* Records provided:
######
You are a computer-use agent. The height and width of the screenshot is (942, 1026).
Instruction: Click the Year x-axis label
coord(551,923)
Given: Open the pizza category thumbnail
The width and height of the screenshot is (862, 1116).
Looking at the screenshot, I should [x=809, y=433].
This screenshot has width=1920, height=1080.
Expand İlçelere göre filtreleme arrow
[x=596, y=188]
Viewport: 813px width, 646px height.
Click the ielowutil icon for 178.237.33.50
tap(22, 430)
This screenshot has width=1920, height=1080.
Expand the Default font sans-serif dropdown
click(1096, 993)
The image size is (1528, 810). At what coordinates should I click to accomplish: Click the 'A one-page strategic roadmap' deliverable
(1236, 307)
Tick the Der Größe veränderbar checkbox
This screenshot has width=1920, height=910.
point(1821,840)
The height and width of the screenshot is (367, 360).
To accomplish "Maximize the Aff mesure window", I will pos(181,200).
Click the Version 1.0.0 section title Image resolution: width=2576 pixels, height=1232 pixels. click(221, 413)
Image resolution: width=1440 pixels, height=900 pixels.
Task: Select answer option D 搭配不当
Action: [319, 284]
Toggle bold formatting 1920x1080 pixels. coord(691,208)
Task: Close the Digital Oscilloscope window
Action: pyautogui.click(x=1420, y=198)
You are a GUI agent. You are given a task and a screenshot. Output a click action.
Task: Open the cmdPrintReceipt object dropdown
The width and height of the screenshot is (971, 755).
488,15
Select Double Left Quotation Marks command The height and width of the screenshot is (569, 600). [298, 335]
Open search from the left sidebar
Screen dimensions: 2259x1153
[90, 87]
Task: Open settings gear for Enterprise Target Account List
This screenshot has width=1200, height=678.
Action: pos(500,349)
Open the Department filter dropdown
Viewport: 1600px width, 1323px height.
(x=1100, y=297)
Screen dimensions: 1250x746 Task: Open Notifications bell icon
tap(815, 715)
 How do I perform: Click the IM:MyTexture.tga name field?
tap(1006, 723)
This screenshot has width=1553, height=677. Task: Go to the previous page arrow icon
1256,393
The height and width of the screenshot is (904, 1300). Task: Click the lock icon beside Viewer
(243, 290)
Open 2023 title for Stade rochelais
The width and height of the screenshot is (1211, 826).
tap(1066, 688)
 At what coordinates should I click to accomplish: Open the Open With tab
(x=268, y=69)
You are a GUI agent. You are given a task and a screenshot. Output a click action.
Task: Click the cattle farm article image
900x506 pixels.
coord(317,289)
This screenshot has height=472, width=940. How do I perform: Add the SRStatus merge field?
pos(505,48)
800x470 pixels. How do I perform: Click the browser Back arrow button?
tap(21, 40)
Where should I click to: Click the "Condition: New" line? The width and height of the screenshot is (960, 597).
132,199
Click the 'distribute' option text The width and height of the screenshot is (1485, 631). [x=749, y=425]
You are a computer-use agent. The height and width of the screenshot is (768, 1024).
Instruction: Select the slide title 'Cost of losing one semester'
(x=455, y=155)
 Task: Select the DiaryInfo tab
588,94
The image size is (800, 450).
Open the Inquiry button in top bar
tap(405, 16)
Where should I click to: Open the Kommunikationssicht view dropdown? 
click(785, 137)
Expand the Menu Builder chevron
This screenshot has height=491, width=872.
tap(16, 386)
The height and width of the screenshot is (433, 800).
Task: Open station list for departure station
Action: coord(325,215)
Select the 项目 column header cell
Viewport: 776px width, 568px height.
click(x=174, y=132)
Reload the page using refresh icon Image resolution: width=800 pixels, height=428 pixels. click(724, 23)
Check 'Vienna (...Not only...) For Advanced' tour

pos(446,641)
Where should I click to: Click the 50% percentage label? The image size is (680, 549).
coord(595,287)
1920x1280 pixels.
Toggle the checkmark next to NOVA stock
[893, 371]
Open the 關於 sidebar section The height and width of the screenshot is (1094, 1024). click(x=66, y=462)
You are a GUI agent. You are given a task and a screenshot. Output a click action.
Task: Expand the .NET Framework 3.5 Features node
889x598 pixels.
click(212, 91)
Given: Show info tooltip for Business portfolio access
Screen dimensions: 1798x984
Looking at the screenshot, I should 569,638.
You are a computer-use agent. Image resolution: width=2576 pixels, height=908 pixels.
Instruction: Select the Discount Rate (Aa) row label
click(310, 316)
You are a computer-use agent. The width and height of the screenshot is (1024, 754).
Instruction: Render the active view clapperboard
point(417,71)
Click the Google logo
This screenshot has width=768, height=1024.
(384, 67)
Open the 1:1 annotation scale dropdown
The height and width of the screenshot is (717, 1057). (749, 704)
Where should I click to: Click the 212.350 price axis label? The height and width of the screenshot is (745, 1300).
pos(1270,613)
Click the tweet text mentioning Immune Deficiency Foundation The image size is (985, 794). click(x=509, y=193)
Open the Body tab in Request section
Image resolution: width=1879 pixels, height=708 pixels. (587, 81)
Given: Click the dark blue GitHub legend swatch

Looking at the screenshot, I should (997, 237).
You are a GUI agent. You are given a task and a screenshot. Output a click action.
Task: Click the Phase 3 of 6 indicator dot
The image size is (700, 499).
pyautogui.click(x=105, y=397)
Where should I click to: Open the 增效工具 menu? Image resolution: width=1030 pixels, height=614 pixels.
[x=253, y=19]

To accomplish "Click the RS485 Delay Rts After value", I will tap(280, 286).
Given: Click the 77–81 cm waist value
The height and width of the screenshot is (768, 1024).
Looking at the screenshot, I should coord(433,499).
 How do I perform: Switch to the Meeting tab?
######
* Stated problem:
Reproduce all of the lines above without changing anything.

* Response for this exercise:
You are a computer-use agent. The height and width of the screenshot is (942, 1026).
Instruction: Click the Year x-axis label
coord(551,923)
Given: Open the pizza category thumbnail
The width and height of the screenshot is (862, 1116).
Looking at the screenshot, I should [x=809, y=433].
This screenshot has width=1920, height=1080.
Expand İlçelere göre filtreleme arrow
[x=596, y=188]
Viewport: 813px width, 646px height.
Click the ielowutil icon for 178.237.33.50
tap(22, 430)
This screenshot has width=1920, height=1080.
Expand the Default font sans-serif dropdown
click(1096, 993)
The image size is (1528, 810). At what coordinates should I click to accomplish: Click the 'A one-page strategic roadmap' deliverable
(1236, 307)
Tick the Der Größe veränderbar checkbox
This screenshot has width=1920, height=910.
point(1821,840)
The height and width of the screenshot is (367, 360).
To accomplish "Maximize the Aff mesure window", I will pos(181,200).
Click the Version 1.0.0 section title Image resolution: width=2576 pixels, height=1232 pixels. click(221, 413)
Image resolution: width=1440 pixels, height=900 pixels.
Task: Select answer option D 搭配不当
Action: [319, 284]
Toggle bold formatting 1920x1080 pixels. coord(691,208)
Task: Close the Digital Oscilloscope window
Action: pyautogui.click(x=1420, y=198)
You are a GUI agent. You are given a task and a screenshot. Output a click action.
Task: Open the cmdPrintReceipt object dropdown
The width and height of the screenshot is (971, 755).
488,15
Select Double Left Quotation Marks command The height and width of the screenshot is (569, 600). [298, 335]
Open search from the left sidebar
Screen dimensions: 2259x1153
[90, 87]
Task: Open settings gear for Enterprise Target Account List
This screenshot has width=1200, height=678.
Action: pos(500,349)
Open the Department filter dropdown
Viewport: 1600px width, 1323px height.
(x=1100, y=297)
Screen dimensions: 1250x746 Task: Open Notifications bell icon
tap(815, 715)
 How do I perform: Click the IM:MyTexture.tga name field?
tap(1006, 723)
This screenshot has width=1553, height=677. Task: Go to the previous page arrow icon
1256,393
The height and width of the screenshot is (904, 1300). Task: Click the lock icon beside Viewer
(243, 290)
Open 2023 title for Stade rochelais
The width and height of the screenshot is (1211, 826).
tap(1066, 688)
 At what coordinates should I click to accomplish: Open the Open With tab
(x=268, y=69)
You are a GUI agent. You are given a task and a screenshot. Output a click action.
Task: Click the cattle farm article image
900x506 pixels.
coord(317,289)
This screenshot has height=472, width=940. How do I perform: Add the SRStatus merge field?
pos(505,48)
800x470 pixels. How do I perform: Click the browser Back arrow button?
tap(21, 40)
Where should I click to: Click the "Condition: New" line? The width and height of the screenshot is (960, 597).
132,199
Click the 'distribute' option text The width and height of the screenshot is (1485, 631). [x=749, y=425]
You are a computer-use agent. The height and width of the screenshot is (768, 1024).
Instruction: Select the slide title 'Cost of losing one semester'
(x=455, y=155)
 Task: Select the DiaryInfo tab
588,94
The image size is (800, 450).
Open the Inquiry button in top bar
tap(405, 16)
Where should I click to: Open the Kommunikationssicht view dropdown? 
click(785, 137)
Expand the Menu Builder chevron
This screenshot has height=491, width=872.
tap(16, 386)
The height and width of the screenshot is (433, 800).
Task: Open station list for departure station
Action: coord(325,215)
Select the 项目 column header cell
Viewport: 776px width, 568px height.
click(x=174, y=132)
Reload the page using refresh icon Image resolution: width=800 pixels, height=428 pixels. click(724, 23)
Check 'Vienna (...Not only...) For Advanced' tour

pos(446,641)
Where should I click to: Click the 50% percentage label? The image size is (680, 549).
coord(595,287)
1920x1280 pixels.
Toggle the checkmark next to NOVA stock
[893, 371]
Open the 關於 sidebar section The height and width of the screenshot is (1094, 1024). click(x=66, y=462)
You are a GUI agent. You are given a task and a screenshot. Output a click action.
Task: Expand the .NET Framework 3.5 Features node
889x598 pixels.
click(212, 91)
Given: Show info tooltip for Business portfolio access
Screen dimensions: 1798x984
Looking at the screenshot, I should 569,638.
You are a computer-use agent. Image resolution: width=2576 pixels, height=908 pixels.
Instruction: Select the Discount Rate (Aa) row label
click(310, 316)
You are a computer-use agent. The width and height of the screenshot is (1024, 754).
Instruction: Render the active view clapperboard
point(417,71)
Click the Google logo
This screenshot has width=768, height=1024.
(384, 67)
Open the 1:1 annotation scale dropdown
The height and width of the screenshot is (717, 1057). (749, 704)
Where should I click to: Click the 212.350 price axis label? The height and width of the screenshot is (745, 1300).
pos(1270,613)
Click the tweet text mentioning Immune Deficiency Foundation The image size is (985, 794). click(x=509, y=193)
Open the Body tab in Request section
Image resolution: width=1879 pixels, height=708 pixels. (587, 81)
Given: Click the dark blue GitHub legend swatch

Looking at the screenshot, I should (997, 237).
You are a GUI agent. You are given a task and a screenshot. Output a click action.
Task: Click the Phase 3 of 6 indicator dot
The image size is (700, 499).
pyautogui.click(x=105, y=397)
Where should I click to: Open the 增效工具 menu? Image resolution: width=1030 pixels, height=614 pixels.
[x=253, y=19]

To accomplish "Click the RS485 Delay Rts After value", I will tap(280, 286).
Given: Click the 77–81 cm waist value
The height and width of the screenshot is (768, 1024).
Looking at the screenshot, I should coord(433,499).
 How do I perform: Switch to the Meeting tab?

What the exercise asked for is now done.